Vine Crop Care (cont)
By: National Gardening Association Editors
Side-dressing is the application of a small amount of balanced commercial or organic fertilizer to your plants once they're four to five weeks old. It's called side-dressing because you place food a few inches to the side of the plants, where it will gradually seep down to the roots. This boost helps the plants increase production of high quality fruit, and it's especially important for vine crops.
During the plant's development there comes a time when it stands upright at a height of 12 inches or more. That's the time to side-dress. The next time you see it, it will have flopped over and the vines will start to run or sprawl along the ground as they grow.
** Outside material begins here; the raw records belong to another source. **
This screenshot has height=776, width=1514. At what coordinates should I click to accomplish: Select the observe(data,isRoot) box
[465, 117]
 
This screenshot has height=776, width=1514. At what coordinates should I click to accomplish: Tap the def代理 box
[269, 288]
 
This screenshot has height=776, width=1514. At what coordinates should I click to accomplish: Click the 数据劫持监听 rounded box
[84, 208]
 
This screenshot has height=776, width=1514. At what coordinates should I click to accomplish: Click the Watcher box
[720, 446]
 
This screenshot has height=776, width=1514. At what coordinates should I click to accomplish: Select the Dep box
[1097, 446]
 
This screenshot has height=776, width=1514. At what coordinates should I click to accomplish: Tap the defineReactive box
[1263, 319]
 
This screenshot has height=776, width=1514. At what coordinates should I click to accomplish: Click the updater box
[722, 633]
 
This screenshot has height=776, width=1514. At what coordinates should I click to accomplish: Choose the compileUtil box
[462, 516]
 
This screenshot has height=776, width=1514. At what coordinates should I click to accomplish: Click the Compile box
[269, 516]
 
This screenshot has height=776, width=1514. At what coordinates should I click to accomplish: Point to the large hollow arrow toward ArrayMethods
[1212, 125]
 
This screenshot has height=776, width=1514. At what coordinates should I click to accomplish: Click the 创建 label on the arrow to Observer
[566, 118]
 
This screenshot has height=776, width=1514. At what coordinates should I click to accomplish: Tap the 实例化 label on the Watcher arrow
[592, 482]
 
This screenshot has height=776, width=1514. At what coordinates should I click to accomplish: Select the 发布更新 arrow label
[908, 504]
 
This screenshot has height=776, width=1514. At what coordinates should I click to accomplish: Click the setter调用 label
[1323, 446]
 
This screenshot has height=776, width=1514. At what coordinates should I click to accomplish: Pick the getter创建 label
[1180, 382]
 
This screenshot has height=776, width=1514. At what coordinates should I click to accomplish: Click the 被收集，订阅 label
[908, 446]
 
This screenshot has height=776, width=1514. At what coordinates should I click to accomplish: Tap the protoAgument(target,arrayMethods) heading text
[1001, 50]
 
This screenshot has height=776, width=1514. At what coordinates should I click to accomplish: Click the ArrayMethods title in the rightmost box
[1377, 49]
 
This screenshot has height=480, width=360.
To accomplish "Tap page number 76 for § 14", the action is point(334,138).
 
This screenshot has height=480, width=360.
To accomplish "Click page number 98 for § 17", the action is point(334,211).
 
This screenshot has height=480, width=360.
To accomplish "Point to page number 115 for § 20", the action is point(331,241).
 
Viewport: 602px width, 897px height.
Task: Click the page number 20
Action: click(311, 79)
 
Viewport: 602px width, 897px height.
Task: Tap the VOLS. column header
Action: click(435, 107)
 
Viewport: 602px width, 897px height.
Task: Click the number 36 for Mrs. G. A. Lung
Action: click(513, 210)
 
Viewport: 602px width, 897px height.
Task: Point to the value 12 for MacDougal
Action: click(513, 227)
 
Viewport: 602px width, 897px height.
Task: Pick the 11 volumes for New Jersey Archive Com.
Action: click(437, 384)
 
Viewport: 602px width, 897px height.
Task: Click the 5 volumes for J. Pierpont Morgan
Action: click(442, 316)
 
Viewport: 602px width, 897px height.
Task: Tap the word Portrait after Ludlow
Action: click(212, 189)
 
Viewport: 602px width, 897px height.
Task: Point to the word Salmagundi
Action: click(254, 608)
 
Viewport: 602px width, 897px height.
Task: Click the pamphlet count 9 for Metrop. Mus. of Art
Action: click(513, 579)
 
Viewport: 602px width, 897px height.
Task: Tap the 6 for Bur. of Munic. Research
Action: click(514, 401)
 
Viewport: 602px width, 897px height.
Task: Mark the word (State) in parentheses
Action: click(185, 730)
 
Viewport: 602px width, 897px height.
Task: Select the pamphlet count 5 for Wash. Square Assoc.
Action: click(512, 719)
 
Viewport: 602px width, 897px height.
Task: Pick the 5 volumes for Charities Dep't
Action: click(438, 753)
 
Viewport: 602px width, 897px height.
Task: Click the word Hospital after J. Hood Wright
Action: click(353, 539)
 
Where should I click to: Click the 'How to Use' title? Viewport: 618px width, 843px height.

At that point, the plants put their energy into producing vines, blossoms and fruit, and they can really use the extra food.
If you're using balanced commercial fertilizer such as 10-10-10, make a shallow furrow down both sides of each row, or around each hill, about four to five inches away from the base of the plants. Sprinkle the fertilizer evenly in the furrow -- one tablespoon for each two to three feet of row, and the same amount around each hill. Cover the fertilizer with one inch of soil.
If you side-dress with bulky organic matter, such as manure, make the furrow deeper and a few inches further from the plants. Spread the manure evenly in the furrow and cover it with an inch or two of soil.
Make it your golden rule to underfertilize if there's any doubt about how much to add. It's easy to do your plants more harm than good with "one more handful for good measure."